To succeed on his Eighth Amendment claim about medical care, Adcock must sufficiently demonstrate that Dr. Wang was deliberately indifferent to a serious medical need.[2] Estelle v. Gamble , 429 U.S. 97, 105 (1976). Deliberate indifference means a state actor was personally aware of facts indicating a substantial risk of serious harm and actually recognized the existence of such a risk. Farmer v. Brennan , 511 U.S. 825, 838 (1994); Estelle , 429 U.S. at 104. "Deliberate indifference may be demonstrated by either actual intent or reckless disregard." Miltier v. Beorn , 896 F.2d 848, 851 (4th Cir. 1990); see Parrish ex rel. Lee v. Cleveland , 372 F.3d 294, 303 (4th Cir. 2004) ("[T]he evidence must show that the official in question subjectively recognized that his actions were inappropriate in light of that risk.'"). "A defendant acts recklessly by disregarding a substantial risk of danger that is either known to the defendant or which would be apparent to a reasonable person in the defendant's position." Miltier , 896 F.2d at 851-52. A health care provider may be deliberately indifferent when the treatment provided is so grossly incompetent, inadequate, or excessive as to shock the conscience or is intolerable to fundamental fairness. Id. at 851.

There is no evidence that Dr. Wang recklessly disregarded an apparent substantial risk of harm. Dr. Wang reviewed Adcock's medical record, repeatedly examined Adcock, repeatedly referred Adcock to consultations with other physicians, repeatedly reviewed the consultation reports, and made medical decisions about the efficacies of various treatments. Adcock's disagreement with Dr. Wang's professional determination to use various varieties or formularies of the same medication does not state claim for relief under § 1983. Wright v. Collins , 766 F.2d 841, 849 (4th Cir. 1985). Dr. Wang's treatment of Adcock does not shock the conscience and was not intolerable to fundamental fairness. In fact, the record shows that Dr. Wang actively treated Adcock's condition in response to Adcock's request for medical services. Adcock has not established that Dr. Wang is responsible for the supervision of nurses or administrative medical staff who administered medications or neglected to schedule the follow-up appointment to the January 24, 2013, consultation. See, e.g. , City of Canton v. Harris , 489 U.S. 378, 388-92 (1989). Adcock's disagreement with Dr. Wang's diagnosis and treatment of Adcock's gastro-intestinal issues, even if they were, arguendo , negligent, does not entitle Adcock to relief under § 1983. Johnson v. Quinones , 145 F.3d 164, 168-69 (4th Cir. 1998) (citing Estelle , 429 U.S. at 106).

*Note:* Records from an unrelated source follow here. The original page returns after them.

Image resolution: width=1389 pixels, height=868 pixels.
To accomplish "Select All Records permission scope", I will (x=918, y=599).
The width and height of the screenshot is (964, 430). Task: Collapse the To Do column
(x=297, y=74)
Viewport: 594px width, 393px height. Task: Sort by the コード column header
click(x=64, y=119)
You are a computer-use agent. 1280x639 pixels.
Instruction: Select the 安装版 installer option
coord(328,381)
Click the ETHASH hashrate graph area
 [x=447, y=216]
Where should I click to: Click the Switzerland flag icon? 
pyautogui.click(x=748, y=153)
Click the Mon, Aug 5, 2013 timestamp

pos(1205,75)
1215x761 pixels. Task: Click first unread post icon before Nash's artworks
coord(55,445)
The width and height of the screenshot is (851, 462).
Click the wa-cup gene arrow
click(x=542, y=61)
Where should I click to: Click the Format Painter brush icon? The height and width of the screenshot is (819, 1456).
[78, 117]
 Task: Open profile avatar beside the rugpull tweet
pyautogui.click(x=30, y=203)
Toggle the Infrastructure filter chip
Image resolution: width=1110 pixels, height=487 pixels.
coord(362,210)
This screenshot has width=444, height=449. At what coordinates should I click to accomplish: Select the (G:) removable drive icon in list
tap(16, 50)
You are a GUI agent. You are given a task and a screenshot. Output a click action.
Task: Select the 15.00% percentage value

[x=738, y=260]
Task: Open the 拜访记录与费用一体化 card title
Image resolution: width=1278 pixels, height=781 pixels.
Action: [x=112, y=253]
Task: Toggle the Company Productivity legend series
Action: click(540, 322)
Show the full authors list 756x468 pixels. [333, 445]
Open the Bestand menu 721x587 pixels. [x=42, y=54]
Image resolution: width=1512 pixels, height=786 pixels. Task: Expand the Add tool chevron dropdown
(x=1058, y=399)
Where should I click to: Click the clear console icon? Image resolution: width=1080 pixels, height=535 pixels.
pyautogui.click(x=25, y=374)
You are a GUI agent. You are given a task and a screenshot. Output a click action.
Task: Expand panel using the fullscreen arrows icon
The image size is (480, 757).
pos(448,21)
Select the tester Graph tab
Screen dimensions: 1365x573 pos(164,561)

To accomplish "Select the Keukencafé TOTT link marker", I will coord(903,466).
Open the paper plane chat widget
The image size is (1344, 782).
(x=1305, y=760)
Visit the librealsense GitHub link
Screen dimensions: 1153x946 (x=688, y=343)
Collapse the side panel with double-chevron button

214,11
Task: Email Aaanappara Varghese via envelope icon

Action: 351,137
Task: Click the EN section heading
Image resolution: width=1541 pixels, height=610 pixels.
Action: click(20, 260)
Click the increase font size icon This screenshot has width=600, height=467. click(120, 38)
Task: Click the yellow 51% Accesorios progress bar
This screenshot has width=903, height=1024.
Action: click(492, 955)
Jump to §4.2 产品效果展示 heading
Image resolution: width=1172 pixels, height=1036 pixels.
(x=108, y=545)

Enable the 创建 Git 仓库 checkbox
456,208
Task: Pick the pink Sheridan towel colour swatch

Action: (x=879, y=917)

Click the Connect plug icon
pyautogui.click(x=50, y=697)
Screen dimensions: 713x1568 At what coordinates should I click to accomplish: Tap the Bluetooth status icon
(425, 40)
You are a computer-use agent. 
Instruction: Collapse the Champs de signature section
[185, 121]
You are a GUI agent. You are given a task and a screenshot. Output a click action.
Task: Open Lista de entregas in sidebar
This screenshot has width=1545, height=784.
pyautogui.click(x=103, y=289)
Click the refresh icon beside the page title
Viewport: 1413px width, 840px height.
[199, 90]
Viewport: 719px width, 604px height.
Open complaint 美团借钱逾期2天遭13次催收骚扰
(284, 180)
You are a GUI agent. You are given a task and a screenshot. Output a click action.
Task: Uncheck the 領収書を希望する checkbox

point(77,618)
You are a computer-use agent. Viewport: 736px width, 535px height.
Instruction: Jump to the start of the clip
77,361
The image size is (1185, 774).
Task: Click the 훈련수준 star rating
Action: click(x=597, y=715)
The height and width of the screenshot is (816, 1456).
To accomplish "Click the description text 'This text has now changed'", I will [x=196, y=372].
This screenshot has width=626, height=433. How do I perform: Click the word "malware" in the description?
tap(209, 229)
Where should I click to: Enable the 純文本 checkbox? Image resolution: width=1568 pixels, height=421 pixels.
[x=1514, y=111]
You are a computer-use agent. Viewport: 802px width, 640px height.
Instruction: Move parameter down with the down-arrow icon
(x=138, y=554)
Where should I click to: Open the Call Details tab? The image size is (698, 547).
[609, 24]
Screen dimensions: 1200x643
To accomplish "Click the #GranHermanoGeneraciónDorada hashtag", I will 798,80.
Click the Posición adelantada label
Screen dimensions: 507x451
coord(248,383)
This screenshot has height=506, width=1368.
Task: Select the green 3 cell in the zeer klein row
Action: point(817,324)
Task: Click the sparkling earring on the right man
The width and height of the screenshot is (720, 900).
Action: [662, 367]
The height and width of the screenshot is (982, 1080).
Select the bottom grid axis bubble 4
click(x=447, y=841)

I conclude that no dispute of material fact exists and that the record as a whole could not lead a rational trier of fact to find in favor of Adcock because the record does not indicate that Dr. Wang recognized a substantial risk of harm or recklessly disregard an apparent substantial risk of harm while Adcock was under his care at Green Rock or that Dr. Wang's treatment shocks the conscience or was intolerable to fundamental fairness. Accordingly, I conclude that Dr. Wang is entitled to summary judgment.[3]